◆ Input records:
....

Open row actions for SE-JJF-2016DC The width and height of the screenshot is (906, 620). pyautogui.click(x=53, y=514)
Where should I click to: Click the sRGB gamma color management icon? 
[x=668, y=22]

....

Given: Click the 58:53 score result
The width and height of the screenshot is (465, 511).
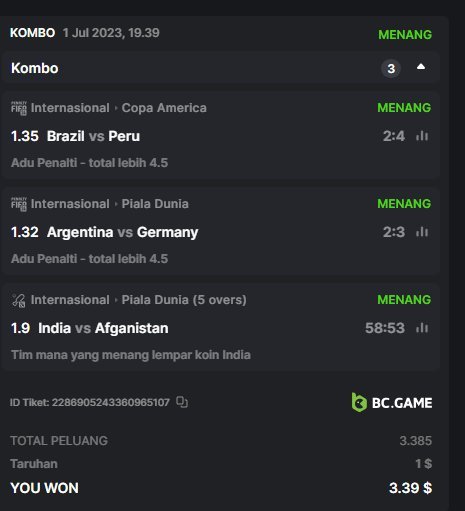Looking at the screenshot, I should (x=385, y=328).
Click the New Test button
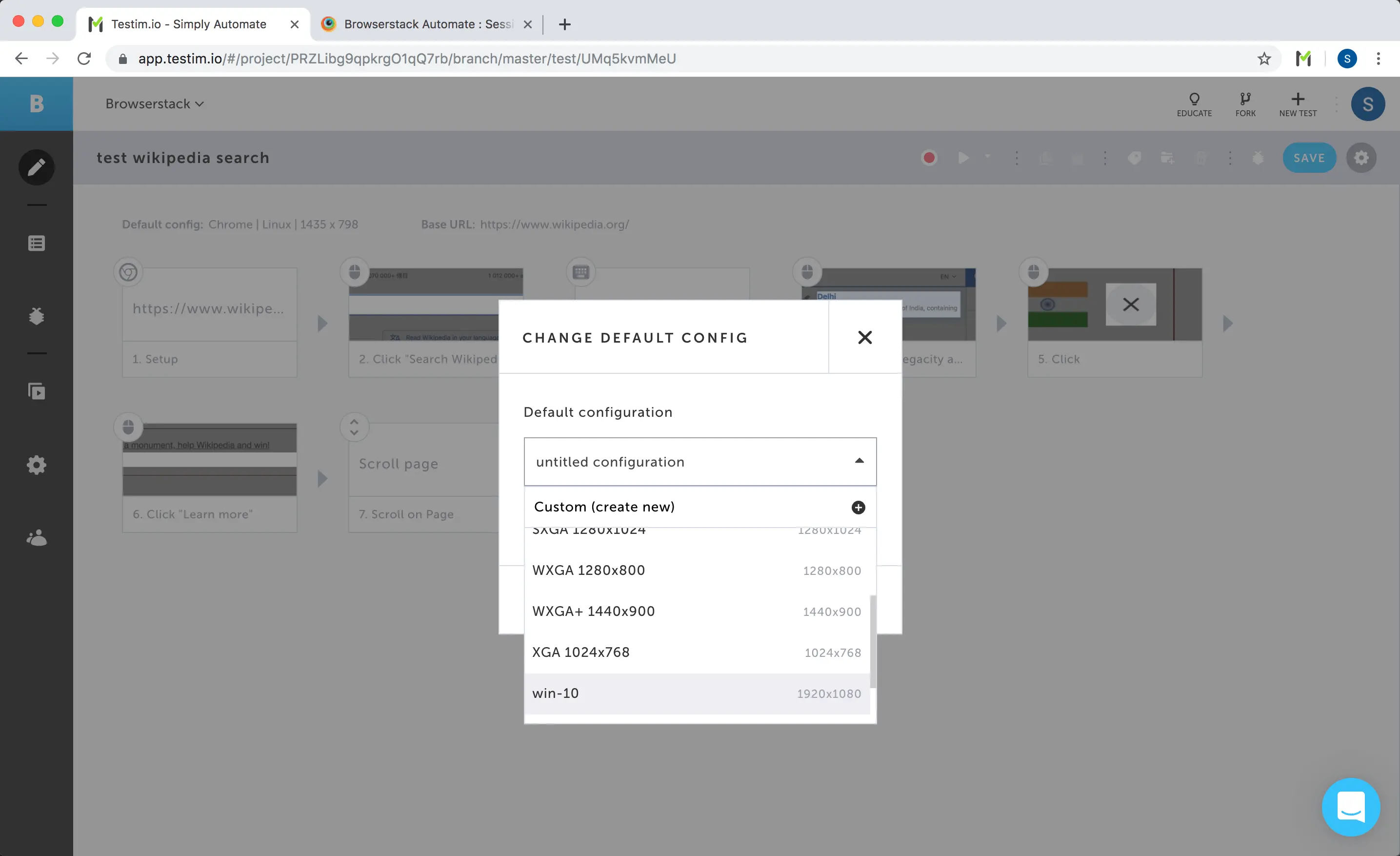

....

◆ Exercise brief: Reproduce everything in the entries from the line containing "Given: Click the 58:53 score result" down to the line containing "Click the New Test button", including both of those lines. Leave the pictures out of your answer.

◆ Written response:
Given: Click the 58:53 score result
The width and height of the screenshot is (465, 511).
Looking at the screenshot, I should (x=385, y=328).
Click the New Test button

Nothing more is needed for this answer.